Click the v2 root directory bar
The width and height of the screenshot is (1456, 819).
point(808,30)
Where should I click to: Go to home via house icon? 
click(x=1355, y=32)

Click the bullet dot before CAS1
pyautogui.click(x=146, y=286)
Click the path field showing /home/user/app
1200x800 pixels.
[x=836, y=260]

--

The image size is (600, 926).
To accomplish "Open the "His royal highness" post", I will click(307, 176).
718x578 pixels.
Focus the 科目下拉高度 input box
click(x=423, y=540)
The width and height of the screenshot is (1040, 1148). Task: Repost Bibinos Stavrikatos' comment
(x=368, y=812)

--

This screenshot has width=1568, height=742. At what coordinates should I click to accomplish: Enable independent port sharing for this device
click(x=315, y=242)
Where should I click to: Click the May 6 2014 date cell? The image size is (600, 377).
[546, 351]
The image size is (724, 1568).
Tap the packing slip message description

--

EXERCISE GOAL |
Convert the listing, starting at the line that contains "Click the v2 root directory bar" and ending at the line that contains "[x=836, y=260]", into a Markdown table with the columns Row and Line. Number each row and omit blank lines.

TASK OUTPUT |
| Row | Line |
|---|---|
| 1 | Click the v2 root directory bar |
| 2 | The width and height of the screenshot is (1456, 819). |
| 3 | point(808,30) |
| 4 | Where should I click to: Go to home via house icon?  |
| 5 | click(x=1355, y=32) |
| 6 | Click the bullet dot before CAS1 |
| 7 | pyautogui.click(x=146, y=286) |
| 8 | Click the path field showing /home/user/app |
| 9 | 1200x800 pixels. |
| 10 | [x=836, y=260] |